Posted: 2016-04-30T17:45:33-07:00
by Meloware
I wish to thank the developers and forum administrators for their great effort and support. I have been attempting a "poor man's" movie restoration system, and partly thanks to the ImageMagick folks, I now have something to show for it. I am using Imagemagick to convert DNG raw files out of my digital camera, and create working files for frame sequences. Film sequences often fade to black, and I was experiencing "fade to noise". You provided a critical explanation to modify delegates.xml, to control the behavior of dcraw. Movies require tens of thousands of images.
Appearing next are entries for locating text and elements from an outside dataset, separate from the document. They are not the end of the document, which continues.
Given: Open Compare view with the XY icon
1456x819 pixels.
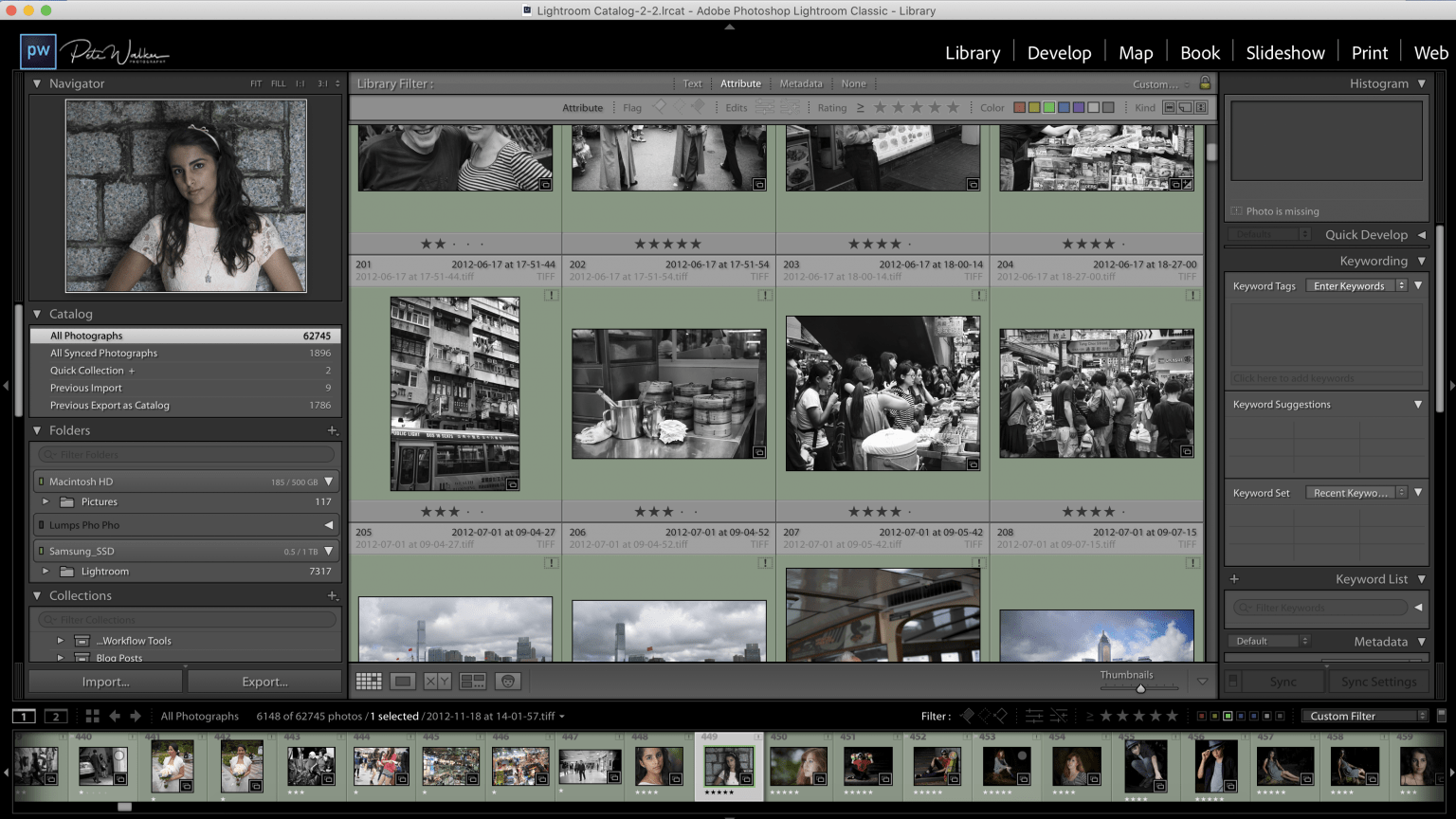Looking at the screenshot, I should 437,681.
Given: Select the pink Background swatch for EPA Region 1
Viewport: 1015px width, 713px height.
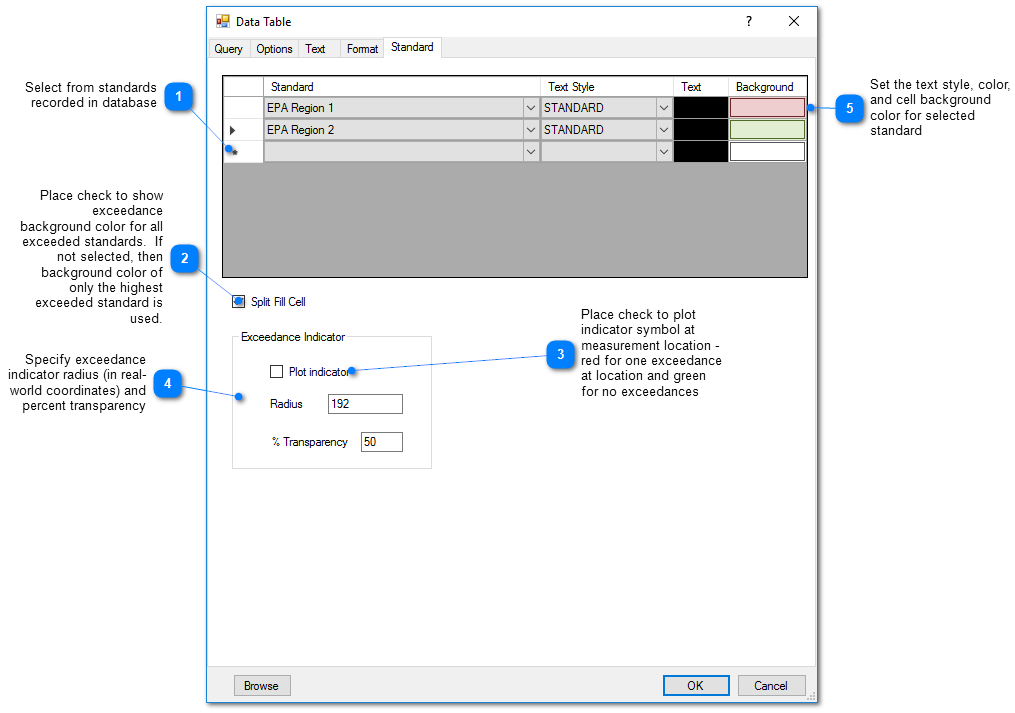Looking at the screenshot, I should [767, 107].
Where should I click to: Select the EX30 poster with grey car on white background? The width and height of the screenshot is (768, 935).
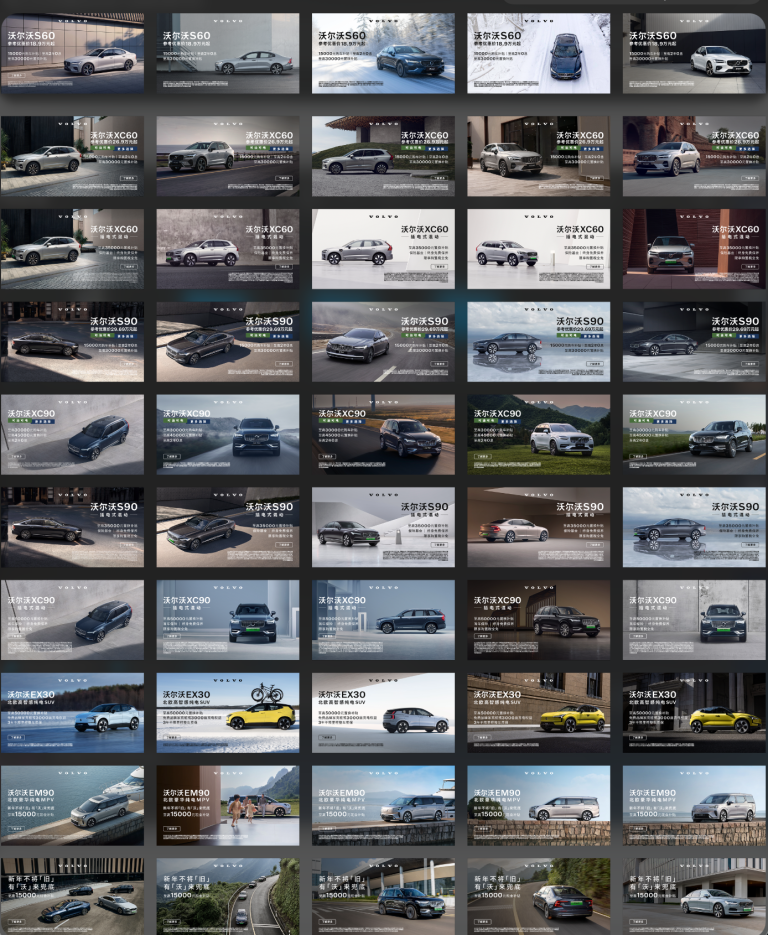[x=383, y=712]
Multiple instances of imagemagick allows for my PC to be fully utilized in the conversion of DNG to working jpg image sequences.
The original thread was at: https://www.imagemagick.org/discourse-s ... ng#p128660

I would invite you now to view the fruits of our labors at:
http://industrialhistory.org/education/videos/

The first 4 videos are examples of our fully restored 16mm industry films.
Thanks again for such a wonderful tool, and the continued support you offer.

Chris Clawson (meloware)
The Museum of Our Industrial Heritage, Greenfield, Massachusetts USA
http://industrialhistory.org

Re: ImageMagick in movie restoration

Posted: 2016-04-30T23:13:51-07:00
by fmw42
Curious to know what the videos (or at least a few frames) looked like before your usage of Imagemagick! Was it an issue of cleaning up your frames or just converting from DDS to some other format?

Re: ImageMagick in movie restoration

Posted: 2016-04-30T23:24:44-07:00
by Meloware
They were 5208 x 3477 raw DNG image files. The frames were intentionally over-captured. The rendered film was properly cropped to present the correct aspect ratio with the maximum true image area possible to conserve.